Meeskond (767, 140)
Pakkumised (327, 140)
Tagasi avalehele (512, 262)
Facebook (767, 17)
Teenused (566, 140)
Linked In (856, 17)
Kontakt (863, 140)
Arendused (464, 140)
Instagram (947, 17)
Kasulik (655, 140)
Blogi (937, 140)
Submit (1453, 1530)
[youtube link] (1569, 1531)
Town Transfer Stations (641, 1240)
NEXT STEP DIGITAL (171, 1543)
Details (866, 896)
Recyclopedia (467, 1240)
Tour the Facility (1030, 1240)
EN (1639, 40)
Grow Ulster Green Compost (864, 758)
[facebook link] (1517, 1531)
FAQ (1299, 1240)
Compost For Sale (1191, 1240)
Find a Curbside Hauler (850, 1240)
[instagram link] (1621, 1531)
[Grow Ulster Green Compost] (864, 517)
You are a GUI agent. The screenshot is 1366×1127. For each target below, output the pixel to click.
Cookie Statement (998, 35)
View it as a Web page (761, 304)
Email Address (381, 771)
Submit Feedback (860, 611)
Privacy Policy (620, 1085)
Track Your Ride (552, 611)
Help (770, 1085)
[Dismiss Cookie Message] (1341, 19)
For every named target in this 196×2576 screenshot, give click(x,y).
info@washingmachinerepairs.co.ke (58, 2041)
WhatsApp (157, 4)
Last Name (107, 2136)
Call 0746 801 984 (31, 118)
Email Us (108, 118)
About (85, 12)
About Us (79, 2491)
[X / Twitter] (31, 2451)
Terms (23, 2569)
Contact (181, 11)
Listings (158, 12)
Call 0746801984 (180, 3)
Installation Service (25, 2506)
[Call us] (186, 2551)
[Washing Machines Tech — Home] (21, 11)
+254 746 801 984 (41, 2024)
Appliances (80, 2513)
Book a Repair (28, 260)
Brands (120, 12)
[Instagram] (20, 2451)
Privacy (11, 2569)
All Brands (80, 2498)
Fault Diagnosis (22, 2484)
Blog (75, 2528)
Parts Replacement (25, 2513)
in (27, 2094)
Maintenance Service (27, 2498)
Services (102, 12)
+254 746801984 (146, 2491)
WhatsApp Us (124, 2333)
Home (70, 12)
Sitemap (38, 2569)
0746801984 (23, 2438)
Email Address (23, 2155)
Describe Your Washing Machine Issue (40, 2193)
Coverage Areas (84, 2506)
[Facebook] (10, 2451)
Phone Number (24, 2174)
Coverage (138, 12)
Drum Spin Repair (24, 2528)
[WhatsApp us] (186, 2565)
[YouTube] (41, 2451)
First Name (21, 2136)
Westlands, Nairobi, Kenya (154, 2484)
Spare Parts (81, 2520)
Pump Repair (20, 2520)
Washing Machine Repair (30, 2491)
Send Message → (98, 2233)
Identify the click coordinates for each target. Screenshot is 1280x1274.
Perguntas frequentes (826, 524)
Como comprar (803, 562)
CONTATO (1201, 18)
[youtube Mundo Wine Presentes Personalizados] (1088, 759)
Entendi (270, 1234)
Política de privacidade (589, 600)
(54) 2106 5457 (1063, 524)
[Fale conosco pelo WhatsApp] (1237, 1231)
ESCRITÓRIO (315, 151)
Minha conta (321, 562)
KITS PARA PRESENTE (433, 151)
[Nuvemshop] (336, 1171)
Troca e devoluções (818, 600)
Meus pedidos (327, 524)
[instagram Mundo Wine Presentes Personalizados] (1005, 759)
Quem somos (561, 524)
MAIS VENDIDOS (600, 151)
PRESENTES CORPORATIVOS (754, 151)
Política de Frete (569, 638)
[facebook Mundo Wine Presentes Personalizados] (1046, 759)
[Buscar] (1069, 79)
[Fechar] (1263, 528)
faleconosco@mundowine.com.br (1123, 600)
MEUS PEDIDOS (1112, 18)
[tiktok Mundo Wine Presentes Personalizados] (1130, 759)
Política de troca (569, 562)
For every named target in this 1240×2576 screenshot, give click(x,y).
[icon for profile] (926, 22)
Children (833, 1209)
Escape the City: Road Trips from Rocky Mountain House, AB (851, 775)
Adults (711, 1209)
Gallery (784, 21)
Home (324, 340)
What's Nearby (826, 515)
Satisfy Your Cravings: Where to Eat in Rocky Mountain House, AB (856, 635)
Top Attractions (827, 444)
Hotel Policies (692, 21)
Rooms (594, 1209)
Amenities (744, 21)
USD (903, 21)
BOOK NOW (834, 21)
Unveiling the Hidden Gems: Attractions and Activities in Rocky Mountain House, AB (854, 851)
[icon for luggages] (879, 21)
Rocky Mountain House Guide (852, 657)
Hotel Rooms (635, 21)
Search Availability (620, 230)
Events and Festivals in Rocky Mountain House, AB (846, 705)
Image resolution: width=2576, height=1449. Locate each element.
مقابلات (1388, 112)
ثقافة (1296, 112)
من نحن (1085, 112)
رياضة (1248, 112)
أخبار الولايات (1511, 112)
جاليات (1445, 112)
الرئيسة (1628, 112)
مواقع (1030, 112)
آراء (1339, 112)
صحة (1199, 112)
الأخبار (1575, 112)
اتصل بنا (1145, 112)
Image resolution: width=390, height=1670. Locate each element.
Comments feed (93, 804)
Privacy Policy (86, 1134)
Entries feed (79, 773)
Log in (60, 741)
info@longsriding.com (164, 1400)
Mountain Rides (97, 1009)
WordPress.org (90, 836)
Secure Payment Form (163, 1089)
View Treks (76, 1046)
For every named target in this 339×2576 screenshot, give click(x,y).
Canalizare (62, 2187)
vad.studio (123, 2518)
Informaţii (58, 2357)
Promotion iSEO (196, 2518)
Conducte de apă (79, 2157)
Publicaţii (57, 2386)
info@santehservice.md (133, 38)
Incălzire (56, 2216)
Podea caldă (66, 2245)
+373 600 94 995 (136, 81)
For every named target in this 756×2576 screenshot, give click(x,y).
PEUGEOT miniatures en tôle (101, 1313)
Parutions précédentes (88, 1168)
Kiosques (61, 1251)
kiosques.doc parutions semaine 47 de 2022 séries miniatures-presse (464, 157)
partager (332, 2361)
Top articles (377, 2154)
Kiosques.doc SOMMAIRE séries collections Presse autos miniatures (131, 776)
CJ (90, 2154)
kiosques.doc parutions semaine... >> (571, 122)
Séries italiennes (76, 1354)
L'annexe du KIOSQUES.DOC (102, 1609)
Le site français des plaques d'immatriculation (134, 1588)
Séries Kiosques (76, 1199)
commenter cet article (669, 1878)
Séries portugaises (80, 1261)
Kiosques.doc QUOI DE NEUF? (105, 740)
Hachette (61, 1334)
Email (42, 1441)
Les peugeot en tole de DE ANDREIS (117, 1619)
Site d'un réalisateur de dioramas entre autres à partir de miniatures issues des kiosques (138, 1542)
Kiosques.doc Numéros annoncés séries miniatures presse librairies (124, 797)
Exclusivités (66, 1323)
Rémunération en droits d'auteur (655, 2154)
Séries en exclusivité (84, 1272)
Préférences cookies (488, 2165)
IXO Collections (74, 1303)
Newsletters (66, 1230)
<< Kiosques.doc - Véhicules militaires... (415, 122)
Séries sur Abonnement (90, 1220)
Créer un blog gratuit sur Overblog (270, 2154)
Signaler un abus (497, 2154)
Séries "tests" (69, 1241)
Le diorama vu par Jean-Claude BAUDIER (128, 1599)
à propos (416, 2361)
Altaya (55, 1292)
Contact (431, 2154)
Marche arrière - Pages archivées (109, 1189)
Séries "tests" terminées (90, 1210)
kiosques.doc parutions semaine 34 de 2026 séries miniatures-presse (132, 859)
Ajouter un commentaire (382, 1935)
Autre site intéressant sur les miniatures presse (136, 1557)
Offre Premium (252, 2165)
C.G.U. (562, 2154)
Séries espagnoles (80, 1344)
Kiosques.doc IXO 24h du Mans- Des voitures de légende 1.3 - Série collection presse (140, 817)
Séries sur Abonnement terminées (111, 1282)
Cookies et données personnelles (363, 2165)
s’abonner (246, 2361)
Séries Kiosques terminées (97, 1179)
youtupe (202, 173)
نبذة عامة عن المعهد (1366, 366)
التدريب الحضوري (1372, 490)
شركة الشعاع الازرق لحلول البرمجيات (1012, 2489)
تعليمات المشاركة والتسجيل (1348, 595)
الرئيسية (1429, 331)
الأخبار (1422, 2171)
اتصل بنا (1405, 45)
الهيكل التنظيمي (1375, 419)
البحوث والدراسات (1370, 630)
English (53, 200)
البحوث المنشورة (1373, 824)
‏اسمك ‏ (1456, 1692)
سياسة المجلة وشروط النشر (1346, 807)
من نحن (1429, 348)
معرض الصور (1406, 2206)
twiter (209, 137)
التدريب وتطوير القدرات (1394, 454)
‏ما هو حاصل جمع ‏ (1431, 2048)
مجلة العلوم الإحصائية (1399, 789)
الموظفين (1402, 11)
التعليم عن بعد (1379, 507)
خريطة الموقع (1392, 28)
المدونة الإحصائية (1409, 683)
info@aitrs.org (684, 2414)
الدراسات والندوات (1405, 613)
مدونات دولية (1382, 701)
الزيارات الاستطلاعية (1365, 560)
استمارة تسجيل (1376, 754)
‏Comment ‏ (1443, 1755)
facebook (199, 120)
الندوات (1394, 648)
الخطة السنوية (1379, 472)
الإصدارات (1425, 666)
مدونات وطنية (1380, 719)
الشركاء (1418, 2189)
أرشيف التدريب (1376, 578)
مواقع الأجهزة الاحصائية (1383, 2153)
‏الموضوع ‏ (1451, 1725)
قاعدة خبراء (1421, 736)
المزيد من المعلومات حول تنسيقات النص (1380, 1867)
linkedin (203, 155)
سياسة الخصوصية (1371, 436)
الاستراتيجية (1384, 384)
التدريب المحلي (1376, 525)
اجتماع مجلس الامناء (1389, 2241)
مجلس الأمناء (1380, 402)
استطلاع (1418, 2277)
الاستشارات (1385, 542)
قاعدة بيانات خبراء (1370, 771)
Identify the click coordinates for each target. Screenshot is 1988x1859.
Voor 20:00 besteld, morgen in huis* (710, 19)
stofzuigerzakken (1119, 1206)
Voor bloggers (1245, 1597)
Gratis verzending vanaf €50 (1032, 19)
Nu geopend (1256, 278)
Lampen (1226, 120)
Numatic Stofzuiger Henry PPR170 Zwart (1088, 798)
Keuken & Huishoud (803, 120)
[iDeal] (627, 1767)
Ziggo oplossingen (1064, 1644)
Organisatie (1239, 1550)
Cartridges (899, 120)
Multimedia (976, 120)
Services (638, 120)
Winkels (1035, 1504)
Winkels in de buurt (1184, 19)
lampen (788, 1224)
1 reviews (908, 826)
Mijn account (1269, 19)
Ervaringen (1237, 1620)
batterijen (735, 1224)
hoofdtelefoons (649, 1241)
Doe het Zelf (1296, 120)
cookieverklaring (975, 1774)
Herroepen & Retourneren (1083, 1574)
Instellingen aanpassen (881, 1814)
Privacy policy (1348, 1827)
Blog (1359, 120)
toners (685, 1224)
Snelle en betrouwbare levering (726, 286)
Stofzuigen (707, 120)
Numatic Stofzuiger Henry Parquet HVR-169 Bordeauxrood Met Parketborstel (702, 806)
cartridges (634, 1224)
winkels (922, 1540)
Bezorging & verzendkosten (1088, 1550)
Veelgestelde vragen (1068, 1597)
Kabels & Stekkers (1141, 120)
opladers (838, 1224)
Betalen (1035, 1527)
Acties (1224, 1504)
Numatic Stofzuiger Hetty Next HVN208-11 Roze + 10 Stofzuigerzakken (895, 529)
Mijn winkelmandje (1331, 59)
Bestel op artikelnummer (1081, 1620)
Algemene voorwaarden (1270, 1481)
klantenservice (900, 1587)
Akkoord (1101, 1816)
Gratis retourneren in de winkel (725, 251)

-=-=-=-=-

> _YOUR INSTRUCTIONS_: Reproduce exactly the line that contains "1 reviews (908, 826)" together with each line after it to the end of the entries; include no other lines.

> _PROBLEM SOLUTION_:
1 reviews (908, 826)
Mijn account (1269, 19)
Ervaringen (1237, 1620)
batterijen (735, 1224)
hoofdtelefoons (649, 1241)
Doe het Zelf (1296, 120)
cookieverklaring (975, 1774)
Herroepen & Retourneren (1083, 1574)
Instellingen aanpassen (881, 1814)
Privacy policy (1348, 1827)
Blog (1359, 120)
toners (685, 1224)
Snelle en betrouwbare levering (726, 286)
Stofzuigen (707, 120)
Numatic Stofzuiger Henry Parquet HVR-169 Bordeauxrood Met Parketborstel (702, 806)
cartridges (634, 1224)
winkels (922, 1540)
Bezorging & verzendkosten (1088, 1550)
Veelgestelde vragen (1068, 1597)
Kabels & Stekkers (1141, 120)
opladers (838, 1224)
Betalen (1035, 1527)
Acties (1224, 1504)
Numatic Stofzuiger Hetty Next HVN208-11 Roze + 10 Stofzuigerzakken (895, 529)
Mijn winkelmandje (1331, 59)
Bestel op artikelnummer (1081, 1620)
Algemene voorwaarden (1270, 1481)
klantenservice (900, 1587)
Akkoord (1101, 1816)
Gratis retourneren in de winkel (725, 251)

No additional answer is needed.